A mother who believes that doctors misled her about the condition of her son, who died after contracting HIV, has told an inquiry his final words to her were: “Get them, mam, get them for what they’ve done.”
Margaret Madden said she feared that her child, Daniel, was severely ill, but the Infected Blood Inquiry heard she was told: “You are just getting hysterical over nothing, there is nothing wrong with him.”
The 68-year-old explained on Friday how she believes her son caught the virus when he was injected with the Factor VIII blood product from the early 1970s onwards as a “miracle” antidote to his haemophilia.
But she said that, in 1985, she discovered spots on her child’s body, which were dismissed by a GP as being chickenpox.
The inquiry, which is currently sitting in Leeds, heard how her son started to bleed and lose weight, at which point she read about what a magazine – given to her by a Jehovah’s Witness – termed the “gay plague” and realised the symptoms matched Daniel’s.
She said that, when she took him to the haemophilia centre at old Pendlebury Children’s Hospital in Salford to discuss her fears, she was alarmed by the fact that doctors and nurses were dressed in gowns .
Ms Madden said they told her: “You are just imagining it and you are just getting hysterical over nothing, there is nothing wrong with him. It’s your imagination and you are just getting upset over nothing.”
She said: “Of course, by this time I am crying, I am screaming: ‘I think you are lying to me, there is something going on and I want to know what it is’.”

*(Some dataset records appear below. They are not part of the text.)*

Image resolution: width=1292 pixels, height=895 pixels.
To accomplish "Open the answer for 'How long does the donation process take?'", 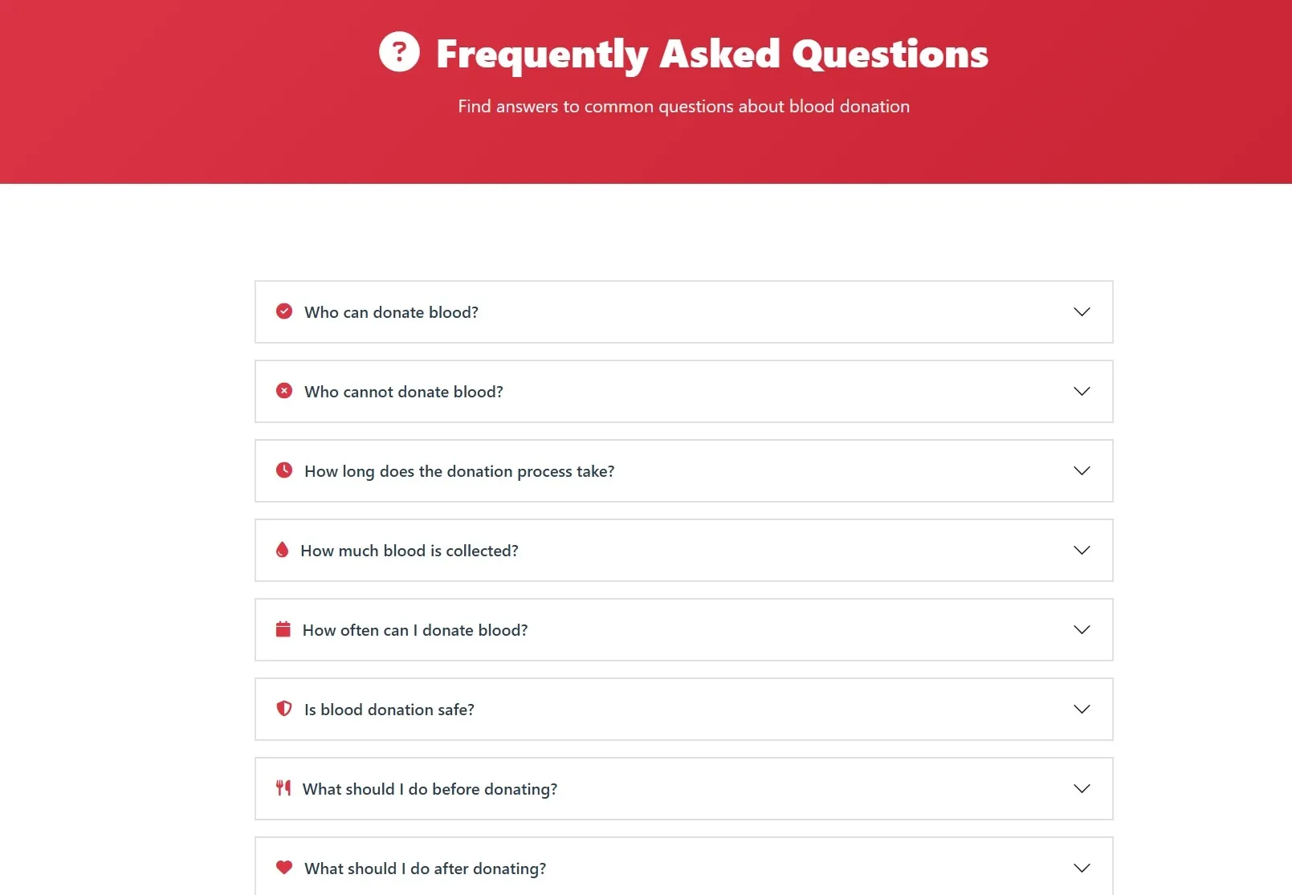I will pos(1082,471).
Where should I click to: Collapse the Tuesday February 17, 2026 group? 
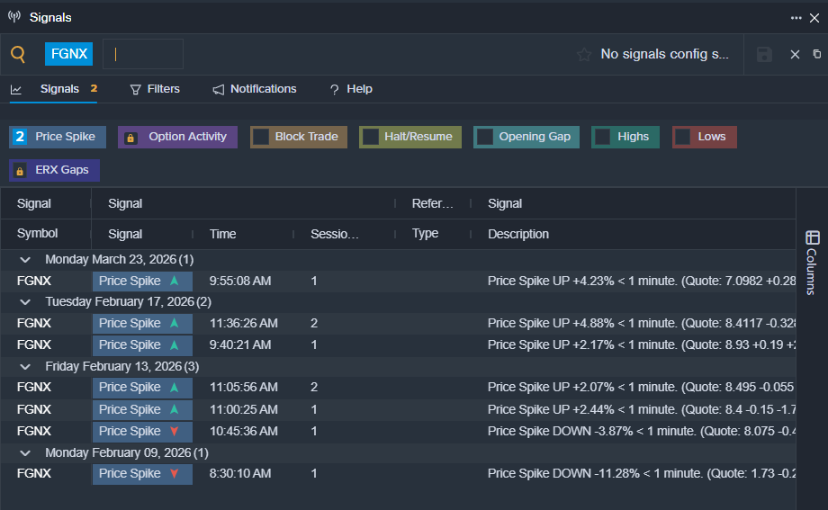coord(25,302)
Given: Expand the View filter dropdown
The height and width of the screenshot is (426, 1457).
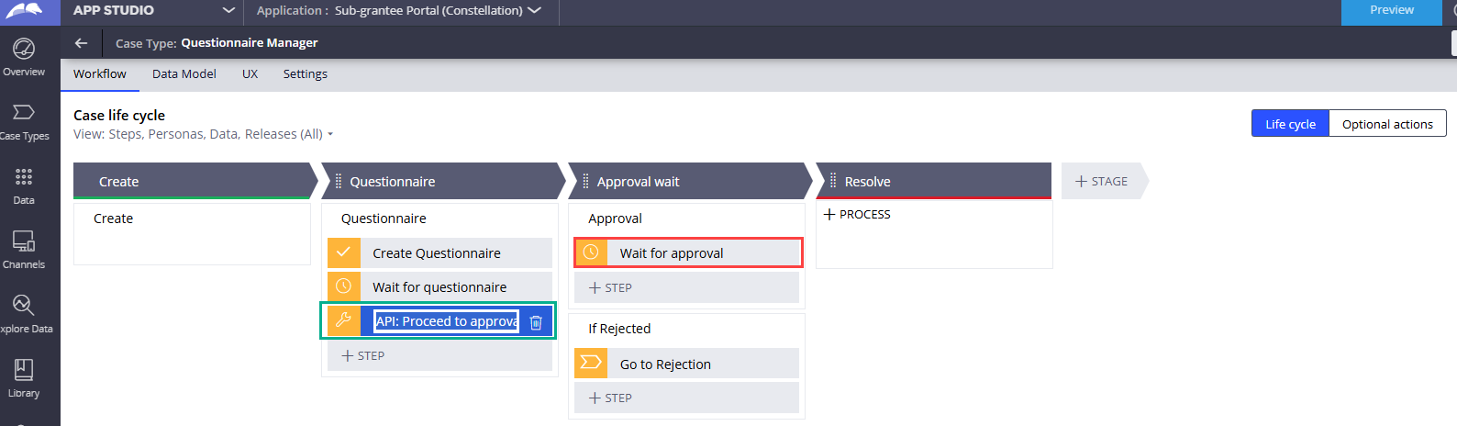Looking at the screenshot, I should (x=330, y=134).
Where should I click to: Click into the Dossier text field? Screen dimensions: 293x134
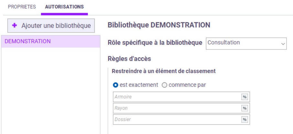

Telling how she vowed never to return to the hospital, she explained she how later attempted to take her son to the Royal Victoria Infirmary in Newcastle, but midway through the drive her son became seriously ill on the back seat.
She said: “When I turned round, I couldn’t believe my eyes. He was covered in blood. I just couldn’t believe what I was seeing.”
The witness said that she then rushed her son to a hospital in Middlesbrough, where she was told that he had just three and half pints of blood left in his body, and that if she had continued to drive to Newcastle he might have died.
After treatment, Daniel was eventually taken to the Royal Victoria Infirmary, where his HIV diagnosis was confirmed.
After hearing that her son might have as little as six weeks left to live, she said that she thought: “I have killed my son – I was the one that had injected him.”
Having been forced to stay at a farmhouse near Darlington in order to get her son regular treatment in Newcastle, Ms Madden told how she had to move out when the farmer said he feared his turkeys would be contaminated by Daniel’s illness.
She said that the tyres on the car they then had to stay in were slashed by vandals and that someone wrote an offensive message about her son suffering from Aids on the vehicle.
The inquiry heard how she repeatedly had to move house due to people defacing her property, saying that at one stage red crosses were drawn on her front door.
She told the inquiry: “I used to feel like people were always looking at me and talking behind my back, even the teachers at school treated me completely differently.”
The inquiry heard how her son eventually developed thrush and effectively “starved to death” at the age of 20 on August 19 1992, with Ms Madden saying: “He knew he was going to die. He just knew.
“His last words to me were ‘Get them, mam, get them for what they’ve done’.”
She said that, at the time of his death, her 6ft 1ins son weighed just six stones, and was capable of being picked up “like a doll”.
In order to fulfil her son’s dying wish, she drove him from Stockton to his birthplace in Manchester to be buried – but said she was told to cover his body in sawdust and put him in a lead-lined coffin.
Ms Madden said: “[It was] obviously so that he could not contaminate the dead. That’s the only thing I could think of that for.”
Explaining how her mother and her cousin, who were also haemophiliacs, both died after contracting hepatitis C, she said: “It shouldn’t have happened. Why did it happen? We all want to know why.”
The inquiry, which is looking into the infection of thousands of NHS patients with HIV and hepatitis C through contaminated blood in the 1970s and 1980s, continues in Leeds on Tuesday.